Im Windkanal des deutschen Zentrums für Luft- und Raumfahrt (DLR) steht ein schwarzes Modellauto, dessen Original Geschichte schrieb. Forscher wollen herausfinden was das «Göttinger Ei» so windschlüpfrig machte. Grünes Laserlicht lässt die Stromlinien sichtbar werden.
Pioniere der Lüfte wurden Autobauer
Dass sich Forscher für Luft- Und Raumfahrt für die Aerodynamik eines Oldtimers interessieren, hat historische Gründe. Die heutige DLR ist aus der Aerodynamischen Versuchsanstalt in Göttingen (AVA) herausgewachsen und an der AVA wurde 1939 auch das «Göttinger Ei» im Windkanal getestet. Das aerodynamische Know-How kam aus dem Flugzeugbau, das eigentliche Kerngeschäft der AVA. Nach dem Ersten Weltkrieg wurde den Deutschen der Flugzeugbau jedoch verboten. Viele Pioniere der Lüfte wanderten in den Fahrzeugbau ab.
So auch Karl Schlör (1911-1997), der Vater des «Göttinger Eis». Das Design des Autos entwickelte er basiernd auf systematischen Untersuchungen von Flugzeugtragflächenprofilen, die im Göttinger Windkanal entwickelt wurden. Ingenieur Schlör wählte für die Grundform seines Autos Profile mit besonders geringem Luftwiderstand.
Dank Tropfenform 30 km/h schneller
Das windschlüpfrige Design des Schlörwagens zahlte sich aus: Bei Testfahrten 1939 war er bis zu 30 Kilometer pro Stunde schneller als ein Serienfahrzeug mit gleicher Leistung. Trotz seiner bestechenden Aerodynamik war der Wagen eigentlich als Familienauto konzipiert. Doch in die Serie schaffte er es nie. «Das Auto war wahrscheinlich schwierig zu fahren, weil es anfällig auf Seitenwind war», mutmasst Daniel Geissmann, Oldtimer-Experte vom Verkehrshaus Luzern.
Das Göttinger Ei teilt damit das gleiche Schicksal wie viele andere Stromlinienautos ihrer Zeit. «Diese futuristischen Formen fanden keine Akzeptanz», erläutert der Oldtimer-Experte und weist auf ein grundlegendes Manko hin. «Stromlinienform und Nutzbarkeit sind schlecht vereinbar. Die Autos hatten zum Beispiel wenig Platz für Gepäck».
Sensationeller Luftwiderstandswert
Die heutigen Messung im DLR-Windkanal ergaben einen Luftwiderstandswert (Cw) von 0,186. Das ist ein sensationell niedriger Wert, der vergleichbar ist mit dem heutigen 1-liter-Versuchsauto von VW. «Die Strömung schmiegt sich eng an das Modell. Es kommt zu keinerlei Strömungsabrissen und Verwirbelungen», erläutert der Strömungsforscher Siegfried Loose vom DLR.

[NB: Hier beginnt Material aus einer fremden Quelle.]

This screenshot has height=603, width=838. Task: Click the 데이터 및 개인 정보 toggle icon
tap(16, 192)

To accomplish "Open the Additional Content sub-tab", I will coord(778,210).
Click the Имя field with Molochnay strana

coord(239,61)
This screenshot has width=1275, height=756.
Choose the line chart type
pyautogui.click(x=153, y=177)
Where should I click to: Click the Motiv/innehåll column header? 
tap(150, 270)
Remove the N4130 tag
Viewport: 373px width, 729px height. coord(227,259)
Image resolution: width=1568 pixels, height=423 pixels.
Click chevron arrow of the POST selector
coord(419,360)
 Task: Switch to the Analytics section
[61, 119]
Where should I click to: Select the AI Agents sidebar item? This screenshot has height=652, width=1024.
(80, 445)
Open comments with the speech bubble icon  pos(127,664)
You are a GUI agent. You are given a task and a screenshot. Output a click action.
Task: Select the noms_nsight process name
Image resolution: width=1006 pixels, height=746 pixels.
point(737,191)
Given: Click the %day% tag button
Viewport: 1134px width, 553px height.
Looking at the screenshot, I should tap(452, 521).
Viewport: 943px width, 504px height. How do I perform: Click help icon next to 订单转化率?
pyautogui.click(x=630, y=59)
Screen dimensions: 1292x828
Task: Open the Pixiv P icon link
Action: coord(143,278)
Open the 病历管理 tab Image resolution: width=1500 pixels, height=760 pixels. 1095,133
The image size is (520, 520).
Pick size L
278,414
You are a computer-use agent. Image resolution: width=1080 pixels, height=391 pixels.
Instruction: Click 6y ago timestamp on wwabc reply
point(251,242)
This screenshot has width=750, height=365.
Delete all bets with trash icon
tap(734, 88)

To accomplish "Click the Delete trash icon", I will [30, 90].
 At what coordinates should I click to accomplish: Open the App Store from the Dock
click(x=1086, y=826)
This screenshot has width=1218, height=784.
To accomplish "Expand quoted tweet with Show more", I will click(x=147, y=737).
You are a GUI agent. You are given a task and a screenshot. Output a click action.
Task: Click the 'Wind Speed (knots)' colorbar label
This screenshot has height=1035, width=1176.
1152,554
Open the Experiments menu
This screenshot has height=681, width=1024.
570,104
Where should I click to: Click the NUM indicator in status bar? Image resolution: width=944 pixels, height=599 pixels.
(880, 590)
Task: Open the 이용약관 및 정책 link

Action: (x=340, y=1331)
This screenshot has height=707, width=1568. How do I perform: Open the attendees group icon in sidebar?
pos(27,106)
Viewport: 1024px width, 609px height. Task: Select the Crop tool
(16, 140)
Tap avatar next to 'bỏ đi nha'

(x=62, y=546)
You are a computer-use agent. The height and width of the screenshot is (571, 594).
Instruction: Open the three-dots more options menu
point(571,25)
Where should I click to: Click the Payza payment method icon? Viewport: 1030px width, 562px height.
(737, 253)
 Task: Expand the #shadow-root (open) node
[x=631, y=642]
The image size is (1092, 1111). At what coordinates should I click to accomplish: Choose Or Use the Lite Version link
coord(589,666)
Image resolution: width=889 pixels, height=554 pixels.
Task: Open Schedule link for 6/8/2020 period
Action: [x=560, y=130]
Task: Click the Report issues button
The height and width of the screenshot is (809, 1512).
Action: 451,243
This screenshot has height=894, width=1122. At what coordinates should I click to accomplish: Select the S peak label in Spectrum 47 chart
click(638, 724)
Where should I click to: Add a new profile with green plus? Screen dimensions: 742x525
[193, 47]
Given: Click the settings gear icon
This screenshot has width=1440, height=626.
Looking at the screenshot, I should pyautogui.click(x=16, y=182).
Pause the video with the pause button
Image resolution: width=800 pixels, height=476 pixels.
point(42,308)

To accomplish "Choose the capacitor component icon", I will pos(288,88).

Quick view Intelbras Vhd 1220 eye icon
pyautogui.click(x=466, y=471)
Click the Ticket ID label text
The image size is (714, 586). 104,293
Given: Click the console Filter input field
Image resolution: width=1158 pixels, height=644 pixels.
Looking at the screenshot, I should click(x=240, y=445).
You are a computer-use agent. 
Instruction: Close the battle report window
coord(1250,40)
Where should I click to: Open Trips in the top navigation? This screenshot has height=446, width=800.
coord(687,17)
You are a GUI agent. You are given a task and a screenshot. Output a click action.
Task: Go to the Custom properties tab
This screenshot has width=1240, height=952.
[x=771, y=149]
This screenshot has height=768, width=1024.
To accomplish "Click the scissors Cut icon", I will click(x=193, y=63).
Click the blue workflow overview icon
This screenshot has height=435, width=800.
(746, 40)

Zum Vergleich testeten die Wissenschaftler noch einen herkömmlichen Personenwagen im Windkanal. Sie sehen sofort, dass die Stromlinien dem Heck nicht folgen können. Es entstehen Wirbel, die das Fahrzeug bremsen (siehe Video oben).
Das «Göttinger Ei» war also nicht nur damals ein Wunder der Windschlüpfigkeit, es wäre es auch heute. Live testen kann man es leider nicht mehr: Das aerodynamische Wunderauto ist seit Kriegsende verschollen. Ob die Alliierten den Wagen beschlagnahmt haben, oder ob er auf einem Schrottplatz landete bleibt ein Geheimnis.